Client acknowledges that the services rendered solely involve guidance, teaching, assistance, accountability and organizational structure within the scope of practice for the hired product and or services, as applicable.


Clinical Therapy: The services provided by Zeahlot LLC are not a substitute for therapy, counseling, or any form of mental health treatment. It is recommended that individuals seeking mental health support consult with qualified mental health professionals.

Legal Advice: Zeahlot LLC does not provide legal advice as part of its services. Any suggestions offered on legal matters are non-professional opinions. Clients are strongly urged to seek professional legal advice before taking any legal actions and or legal remedies.

Business Success Non-Guarantee: Zeahlot LLC cannot and does not give any guarantees on results or earnings with our information, courses, programs, masterminds, mentorship, coaching, events, plans, tools, or strategies. You recognize and agree that nobody and nothing part of Zeahlot LLC brand has made any implications, warranties, promises, suggestions, projections, representations or guarantees whatsoever to you about future results or earnings, or that you will earn any money, with respect to your purchase of Zeahlot LLC programs, courses, trainings, masterclasses, mentorship, events, or coaching, and that we have not authorized any such implication, promise, or representation by others. There are no guarantees of business results or future earnings.

Financial Advice: Zeahlot LLC does not offer financial advice as part of its educational services. It is strongly recommended that individuals seeking financial guidance consult with qualified financial advisors or planners before making any significant financial decisions.

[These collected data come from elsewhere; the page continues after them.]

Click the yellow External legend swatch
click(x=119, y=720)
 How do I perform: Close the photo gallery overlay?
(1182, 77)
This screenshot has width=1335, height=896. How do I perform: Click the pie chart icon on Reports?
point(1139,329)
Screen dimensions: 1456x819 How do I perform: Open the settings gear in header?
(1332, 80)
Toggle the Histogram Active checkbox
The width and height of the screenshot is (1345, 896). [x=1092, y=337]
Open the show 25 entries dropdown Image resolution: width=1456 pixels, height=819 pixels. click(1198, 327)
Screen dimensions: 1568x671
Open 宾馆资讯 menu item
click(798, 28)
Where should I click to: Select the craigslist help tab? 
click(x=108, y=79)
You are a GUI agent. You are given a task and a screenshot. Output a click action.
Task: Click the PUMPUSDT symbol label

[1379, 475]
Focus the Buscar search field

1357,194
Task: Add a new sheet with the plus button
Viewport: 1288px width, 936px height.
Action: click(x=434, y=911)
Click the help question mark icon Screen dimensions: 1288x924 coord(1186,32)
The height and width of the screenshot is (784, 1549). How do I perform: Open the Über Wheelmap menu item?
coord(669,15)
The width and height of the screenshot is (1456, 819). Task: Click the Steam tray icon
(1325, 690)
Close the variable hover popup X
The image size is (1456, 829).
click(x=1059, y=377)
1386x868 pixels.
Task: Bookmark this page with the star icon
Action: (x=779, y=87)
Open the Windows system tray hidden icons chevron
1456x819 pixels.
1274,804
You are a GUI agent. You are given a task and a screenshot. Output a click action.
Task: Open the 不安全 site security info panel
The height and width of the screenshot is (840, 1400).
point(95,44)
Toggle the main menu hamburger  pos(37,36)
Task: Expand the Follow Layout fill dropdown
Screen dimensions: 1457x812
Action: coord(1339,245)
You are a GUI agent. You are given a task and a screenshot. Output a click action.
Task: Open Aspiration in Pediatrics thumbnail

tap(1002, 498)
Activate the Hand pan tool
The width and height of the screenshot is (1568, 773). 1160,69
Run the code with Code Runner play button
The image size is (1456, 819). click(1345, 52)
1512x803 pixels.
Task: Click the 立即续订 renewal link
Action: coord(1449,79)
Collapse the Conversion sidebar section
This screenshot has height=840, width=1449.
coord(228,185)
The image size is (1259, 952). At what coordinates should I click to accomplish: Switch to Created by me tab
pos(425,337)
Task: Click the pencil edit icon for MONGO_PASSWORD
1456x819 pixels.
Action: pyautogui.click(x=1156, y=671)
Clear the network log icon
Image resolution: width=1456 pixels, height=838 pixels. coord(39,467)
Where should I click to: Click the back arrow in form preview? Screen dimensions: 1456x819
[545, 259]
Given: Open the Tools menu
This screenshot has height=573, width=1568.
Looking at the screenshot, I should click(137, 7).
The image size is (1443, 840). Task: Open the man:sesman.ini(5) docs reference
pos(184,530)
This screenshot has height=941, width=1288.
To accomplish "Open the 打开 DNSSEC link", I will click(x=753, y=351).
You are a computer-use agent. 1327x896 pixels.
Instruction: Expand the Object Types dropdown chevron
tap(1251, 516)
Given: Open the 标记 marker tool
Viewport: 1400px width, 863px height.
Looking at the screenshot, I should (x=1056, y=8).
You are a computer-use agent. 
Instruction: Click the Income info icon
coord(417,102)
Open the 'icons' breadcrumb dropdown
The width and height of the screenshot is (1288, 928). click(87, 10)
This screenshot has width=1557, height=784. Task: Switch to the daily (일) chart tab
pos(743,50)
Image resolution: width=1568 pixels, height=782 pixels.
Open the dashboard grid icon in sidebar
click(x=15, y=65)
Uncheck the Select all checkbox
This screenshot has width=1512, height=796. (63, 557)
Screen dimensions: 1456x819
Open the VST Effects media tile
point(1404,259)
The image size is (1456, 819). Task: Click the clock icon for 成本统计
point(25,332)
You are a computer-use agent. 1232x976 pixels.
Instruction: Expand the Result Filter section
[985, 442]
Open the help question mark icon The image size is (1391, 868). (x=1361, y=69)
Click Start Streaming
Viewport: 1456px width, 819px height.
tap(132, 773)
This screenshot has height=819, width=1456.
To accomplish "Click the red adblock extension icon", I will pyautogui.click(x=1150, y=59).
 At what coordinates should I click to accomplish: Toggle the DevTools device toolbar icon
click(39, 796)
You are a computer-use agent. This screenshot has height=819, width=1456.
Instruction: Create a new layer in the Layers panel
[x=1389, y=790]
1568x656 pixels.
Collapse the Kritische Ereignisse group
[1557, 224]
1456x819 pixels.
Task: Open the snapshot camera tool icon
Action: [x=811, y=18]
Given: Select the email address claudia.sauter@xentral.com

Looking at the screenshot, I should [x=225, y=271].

Zeahlot LLC does not assume responsibility for any financial outcomes resulting from discussions or suggestions given by the service provider.

Medical Services: Zeahlot LLC does not provide medical services or medical advice. Clients are encouraged to consult with qualified healthcare professionals for any medical concerns or conditions. Zeahlot LLC does not assume responsibility for any health-related outcomes resulting from discussions or suggestions given by the service provider.